## TASK GOAL
I need each line of the entries below that includes the string "computer".

DATA EXTRACTS Start Marker

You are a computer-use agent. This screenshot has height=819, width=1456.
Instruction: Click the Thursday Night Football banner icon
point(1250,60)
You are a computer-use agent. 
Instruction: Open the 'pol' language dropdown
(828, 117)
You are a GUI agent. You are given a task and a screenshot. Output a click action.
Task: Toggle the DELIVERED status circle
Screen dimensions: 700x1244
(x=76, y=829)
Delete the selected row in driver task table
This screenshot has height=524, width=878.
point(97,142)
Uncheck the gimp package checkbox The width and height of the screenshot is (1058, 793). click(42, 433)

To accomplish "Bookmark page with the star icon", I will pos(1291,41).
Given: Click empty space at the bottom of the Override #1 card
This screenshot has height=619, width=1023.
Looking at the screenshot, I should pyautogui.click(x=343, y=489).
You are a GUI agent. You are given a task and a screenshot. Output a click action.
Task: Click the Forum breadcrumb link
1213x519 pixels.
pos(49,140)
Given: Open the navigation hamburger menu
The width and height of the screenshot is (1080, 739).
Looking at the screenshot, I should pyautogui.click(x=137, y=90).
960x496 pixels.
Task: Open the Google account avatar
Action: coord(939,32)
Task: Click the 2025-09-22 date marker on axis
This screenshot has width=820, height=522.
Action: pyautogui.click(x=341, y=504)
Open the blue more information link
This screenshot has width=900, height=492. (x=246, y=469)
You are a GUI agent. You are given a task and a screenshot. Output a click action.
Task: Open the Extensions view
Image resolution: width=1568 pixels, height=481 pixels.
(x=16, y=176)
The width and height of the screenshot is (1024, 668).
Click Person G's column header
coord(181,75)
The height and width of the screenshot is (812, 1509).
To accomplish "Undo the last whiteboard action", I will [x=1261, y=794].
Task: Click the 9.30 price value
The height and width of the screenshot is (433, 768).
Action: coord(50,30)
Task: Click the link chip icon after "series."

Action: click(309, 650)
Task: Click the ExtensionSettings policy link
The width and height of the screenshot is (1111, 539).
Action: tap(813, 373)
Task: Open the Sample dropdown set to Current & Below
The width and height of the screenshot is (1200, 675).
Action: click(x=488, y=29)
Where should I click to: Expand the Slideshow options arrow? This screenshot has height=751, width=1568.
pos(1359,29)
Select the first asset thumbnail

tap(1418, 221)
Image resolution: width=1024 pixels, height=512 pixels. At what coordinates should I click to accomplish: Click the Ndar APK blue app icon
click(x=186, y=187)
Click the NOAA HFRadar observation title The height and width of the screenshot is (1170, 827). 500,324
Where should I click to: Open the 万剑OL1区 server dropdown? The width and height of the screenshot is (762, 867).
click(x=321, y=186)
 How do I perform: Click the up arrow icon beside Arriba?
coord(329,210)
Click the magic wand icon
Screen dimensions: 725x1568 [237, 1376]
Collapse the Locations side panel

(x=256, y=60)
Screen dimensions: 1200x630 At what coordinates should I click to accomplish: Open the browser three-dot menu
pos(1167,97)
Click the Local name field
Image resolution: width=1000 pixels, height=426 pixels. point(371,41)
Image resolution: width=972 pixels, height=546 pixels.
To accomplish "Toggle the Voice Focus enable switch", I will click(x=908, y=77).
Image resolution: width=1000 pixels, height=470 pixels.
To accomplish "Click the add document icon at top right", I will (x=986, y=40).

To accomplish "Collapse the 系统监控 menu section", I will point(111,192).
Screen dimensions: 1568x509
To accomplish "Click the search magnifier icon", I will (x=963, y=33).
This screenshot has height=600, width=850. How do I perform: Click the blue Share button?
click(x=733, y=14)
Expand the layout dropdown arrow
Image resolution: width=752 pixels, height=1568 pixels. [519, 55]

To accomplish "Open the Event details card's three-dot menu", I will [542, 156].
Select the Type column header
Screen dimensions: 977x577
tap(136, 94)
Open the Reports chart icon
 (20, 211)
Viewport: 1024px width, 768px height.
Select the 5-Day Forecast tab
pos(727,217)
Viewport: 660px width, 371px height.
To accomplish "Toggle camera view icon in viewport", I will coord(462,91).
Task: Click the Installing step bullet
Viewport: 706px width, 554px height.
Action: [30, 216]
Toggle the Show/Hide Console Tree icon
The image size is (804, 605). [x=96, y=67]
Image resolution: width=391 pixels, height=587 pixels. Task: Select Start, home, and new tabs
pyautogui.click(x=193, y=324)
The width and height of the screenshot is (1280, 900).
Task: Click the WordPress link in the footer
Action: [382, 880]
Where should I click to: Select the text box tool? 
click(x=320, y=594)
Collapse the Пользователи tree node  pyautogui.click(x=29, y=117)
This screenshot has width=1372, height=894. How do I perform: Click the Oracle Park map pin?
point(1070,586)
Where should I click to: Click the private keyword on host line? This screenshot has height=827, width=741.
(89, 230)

DATA EXTRACTS End Marker

## OUTPUT
You are a computer-use agent. This screenshot has height=819, width=1456.
You are a computer-use agent. 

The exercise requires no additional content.